Stated goal »
Copy the items from the line containing "Go to the About" up to and including the line containing "Action: coord(714,7)", swapping "Select" for "Choose" and leaving everything else as it is.

Records from a data source
************

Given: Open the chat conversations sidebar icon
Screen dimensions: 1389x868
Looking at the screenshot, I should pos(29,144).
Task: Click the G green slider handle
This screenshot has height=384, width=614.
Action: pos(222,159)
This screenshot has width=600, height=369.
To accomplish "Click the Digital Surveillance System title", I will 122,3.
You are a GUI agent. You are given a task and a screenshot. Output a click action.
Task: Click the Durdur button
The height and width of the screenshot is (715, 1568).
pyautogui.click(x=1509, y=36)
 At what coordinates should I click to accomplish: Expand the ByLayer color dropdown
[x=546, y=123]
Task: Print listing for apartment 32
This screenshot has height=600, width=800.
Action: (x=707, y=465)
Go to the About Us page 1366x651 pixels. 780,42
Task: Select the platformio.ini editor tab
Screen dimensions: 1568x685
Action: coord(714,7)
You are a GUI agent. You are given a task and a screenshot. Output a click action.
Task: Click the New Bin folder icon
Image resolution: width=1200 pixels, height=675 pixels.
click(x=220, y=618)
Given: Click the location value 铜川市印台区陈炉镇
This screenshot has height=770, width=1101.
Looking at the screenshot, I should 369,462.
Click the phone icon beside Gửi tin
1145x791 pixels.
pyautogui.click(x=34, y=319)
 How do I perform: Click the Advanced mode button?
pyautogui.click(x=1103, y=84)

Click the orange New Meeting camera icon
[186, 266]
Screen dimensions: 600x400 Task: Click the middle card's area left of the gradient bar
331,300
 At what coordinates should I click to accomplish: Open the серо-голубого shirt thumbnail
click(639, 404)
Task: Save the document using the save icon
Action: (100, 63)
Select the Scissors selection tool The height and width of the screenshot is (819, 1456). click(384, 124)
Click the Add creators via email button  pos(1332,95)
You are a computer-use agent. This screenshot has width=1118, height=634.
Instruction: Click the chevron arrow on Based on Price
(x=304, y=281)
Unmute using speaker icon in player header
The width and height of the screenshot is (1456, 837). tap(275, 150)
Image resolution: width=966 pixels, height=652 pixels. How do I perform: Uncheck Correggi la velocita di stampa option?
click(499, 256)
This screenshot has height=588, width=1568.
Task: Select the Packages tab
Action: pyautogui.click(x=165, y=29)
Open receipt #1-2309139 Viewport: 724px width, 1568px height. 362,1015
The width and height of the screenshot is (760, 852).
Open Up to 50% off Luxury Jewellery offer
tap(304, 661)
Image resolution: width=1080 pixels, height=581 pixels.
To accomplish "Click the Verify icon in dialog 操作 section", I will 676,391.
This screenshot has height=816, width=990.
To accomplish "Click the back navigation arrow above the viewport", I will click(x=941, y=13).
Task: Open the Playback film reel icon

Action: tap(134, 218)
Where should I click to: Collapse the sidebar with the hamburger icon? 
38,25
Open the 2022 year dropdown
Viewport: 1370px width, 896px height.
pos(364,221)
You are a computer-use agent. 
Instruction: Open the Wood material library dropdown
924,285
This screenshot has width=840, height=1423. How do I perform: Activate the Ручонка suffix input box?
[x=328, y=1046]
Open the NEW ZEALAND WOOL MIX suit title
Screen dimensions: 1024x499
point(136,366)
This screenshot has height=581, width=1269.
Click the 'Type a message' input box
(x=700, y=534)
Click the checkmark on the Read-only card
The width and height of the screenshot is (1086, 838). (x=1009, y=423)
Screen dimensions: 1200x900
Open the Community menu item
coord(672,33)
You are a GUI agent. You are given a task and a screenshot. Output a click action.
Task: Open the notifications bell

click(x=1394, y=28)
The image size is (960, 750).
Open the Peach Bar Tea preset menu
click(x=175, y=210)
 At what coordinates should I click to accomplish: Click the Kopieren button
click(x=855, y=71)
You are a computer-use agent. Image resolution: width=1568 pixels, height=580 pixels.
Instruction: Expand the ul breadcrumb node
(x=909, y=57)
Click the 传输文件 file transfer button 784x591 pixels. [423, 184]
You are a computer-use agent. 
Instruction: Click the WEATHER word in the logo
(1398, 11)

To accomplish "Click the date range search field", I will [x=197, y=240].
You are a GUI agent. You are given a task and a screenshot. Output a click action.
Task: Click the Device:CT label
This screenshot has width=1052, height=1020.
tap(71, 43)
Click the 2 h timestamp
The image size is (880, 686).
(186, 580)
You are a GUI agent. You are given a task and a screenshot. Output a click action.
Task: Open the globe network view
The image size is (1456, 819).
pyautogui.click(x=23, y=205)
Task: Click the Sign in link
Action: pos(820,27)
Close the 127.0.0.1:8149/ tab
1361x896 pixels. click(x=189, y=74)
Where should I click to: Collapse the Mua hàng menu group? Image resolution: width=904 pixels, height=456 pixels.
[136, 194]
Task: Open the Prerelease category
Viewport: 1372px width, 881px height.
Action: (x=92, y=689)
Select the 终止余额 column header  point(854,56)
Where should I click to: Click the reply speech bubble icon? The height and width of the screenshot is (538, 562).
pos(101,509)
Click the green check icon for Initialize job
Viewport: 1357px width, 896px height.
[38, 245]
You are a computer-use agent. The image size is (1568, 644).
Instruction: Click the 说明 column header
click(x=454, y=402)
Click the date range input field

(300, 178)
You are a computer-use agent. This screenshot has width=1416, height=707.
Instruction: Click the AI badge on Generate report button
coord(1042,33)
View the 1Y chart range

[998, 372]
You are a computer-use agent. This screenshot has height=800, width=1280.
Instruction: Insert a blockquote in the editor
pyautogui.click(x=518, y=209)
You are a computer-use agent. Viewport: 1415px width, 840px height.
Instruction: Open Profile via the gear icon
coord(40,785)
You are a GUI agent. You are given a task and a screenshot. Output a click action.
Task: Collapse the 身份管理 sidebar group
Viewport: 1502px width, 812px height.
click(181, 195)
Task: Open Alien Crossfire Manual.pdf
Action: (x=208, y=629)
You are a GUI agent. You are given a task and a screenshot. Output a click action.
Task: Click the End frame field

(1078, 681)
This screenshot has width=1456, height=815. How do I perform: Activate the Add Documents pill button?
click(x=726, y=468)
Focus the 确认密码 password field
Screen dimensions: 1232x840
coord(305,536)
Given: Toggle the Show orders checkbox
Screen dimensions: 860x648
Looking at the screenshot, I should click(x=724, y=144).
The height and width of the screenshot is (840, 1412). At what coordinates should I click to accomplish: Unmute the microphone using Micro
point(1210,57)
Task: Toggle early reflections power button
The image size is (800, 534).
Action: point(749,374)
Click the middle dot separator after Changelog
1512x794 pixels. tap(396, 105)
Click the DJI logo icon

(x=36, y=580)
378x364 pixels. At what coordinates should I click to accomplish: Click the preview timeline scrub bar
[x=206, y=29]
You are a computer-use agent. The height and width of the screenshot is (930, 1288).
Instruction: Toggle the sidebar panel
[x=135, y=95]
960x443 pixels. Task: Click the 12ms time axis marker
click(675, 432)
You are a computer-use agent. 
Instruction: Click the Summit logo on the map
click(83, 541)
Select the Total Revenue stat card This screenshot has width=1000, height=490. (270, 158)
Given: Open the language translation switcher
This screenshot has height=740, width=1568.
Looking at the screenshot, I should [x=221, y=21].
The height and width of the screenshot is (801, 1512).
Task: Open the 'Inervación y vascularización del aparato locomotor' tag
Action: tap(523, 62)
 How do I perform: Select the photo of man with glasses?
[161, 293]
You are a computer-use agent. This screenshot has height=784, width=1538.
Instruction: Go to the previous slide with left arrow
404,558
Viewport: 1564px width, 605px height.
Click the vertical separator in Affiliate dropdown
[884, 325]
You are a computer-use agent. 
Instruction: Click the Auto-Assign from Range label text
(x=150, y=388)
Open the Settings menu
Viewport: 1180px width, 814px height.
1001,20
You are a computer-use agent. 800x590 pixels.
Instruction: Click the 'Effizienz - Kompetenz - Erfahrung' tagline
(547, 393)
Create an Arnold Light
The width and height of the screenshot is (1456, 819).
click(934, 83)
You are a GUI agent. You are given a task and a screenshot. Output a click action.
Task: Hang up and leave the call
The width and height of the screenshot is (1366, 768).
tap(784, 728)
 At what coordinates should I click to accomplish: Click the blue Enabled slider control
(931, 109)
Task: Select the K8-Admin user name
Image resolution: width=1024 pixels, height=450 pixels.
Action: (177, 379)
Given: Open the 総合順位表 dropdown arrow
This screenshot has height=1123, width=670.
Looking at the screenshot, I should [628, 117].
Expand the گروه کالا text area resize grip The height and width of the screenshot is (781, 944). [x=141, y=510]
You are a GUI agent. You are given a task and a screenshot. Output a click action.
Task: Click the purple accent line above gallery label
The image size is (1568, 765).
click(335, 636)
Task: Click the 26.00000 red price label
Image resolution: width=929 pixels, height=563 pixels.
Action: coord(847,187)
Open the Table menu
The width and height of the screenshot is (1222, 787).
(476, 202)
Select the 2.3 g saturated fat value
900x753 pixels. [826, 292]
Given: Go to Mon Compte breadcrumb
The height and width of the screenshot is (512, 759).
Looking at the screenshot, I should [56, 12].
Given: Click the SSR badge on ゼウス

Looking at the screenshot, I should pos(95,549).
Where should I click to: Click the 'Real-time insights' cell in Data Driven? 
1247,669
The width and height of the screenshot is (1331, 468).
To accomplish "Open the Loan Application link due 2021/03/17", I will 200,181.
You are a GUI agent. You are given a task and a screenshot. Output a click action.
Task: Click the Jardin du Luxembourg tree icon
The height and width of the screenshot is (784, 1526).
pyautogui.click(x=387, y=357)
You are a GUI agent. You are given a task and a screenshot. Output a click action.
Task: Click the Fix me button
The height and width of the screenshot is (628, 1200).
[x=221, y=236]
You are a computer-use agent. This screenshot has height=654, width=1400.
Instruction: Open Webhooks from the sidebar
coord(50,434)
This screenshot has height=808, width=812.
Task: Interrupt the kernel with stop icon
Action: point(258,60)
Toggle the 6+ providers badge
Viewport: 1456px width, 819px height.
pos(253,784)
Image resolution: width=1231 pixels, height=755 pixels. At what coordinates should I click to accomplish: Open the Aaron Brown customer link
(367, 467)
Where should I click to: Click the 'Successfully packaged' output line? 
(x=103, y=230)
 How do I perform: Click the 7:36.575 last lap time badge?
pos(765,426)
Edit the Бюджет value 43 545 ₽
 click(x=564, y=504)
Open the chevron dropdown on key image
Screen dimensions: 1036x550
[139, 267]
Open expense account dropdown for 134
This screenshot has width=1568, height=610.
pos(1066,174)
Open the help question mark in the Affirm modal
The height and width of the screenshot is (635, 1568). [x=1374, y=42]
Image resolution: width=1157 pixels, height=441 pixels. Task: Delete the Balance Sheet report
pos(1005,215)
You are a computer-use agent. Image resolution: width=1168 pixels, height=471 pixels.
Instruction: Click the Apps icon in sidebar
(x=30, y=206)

************

Result of the task »
Go to the About Us page 1366x651 pixels. 780,42
Task: Choose the platformio.ini editor tab
Screen dimensions: 1568x685
Action: coord(714,7)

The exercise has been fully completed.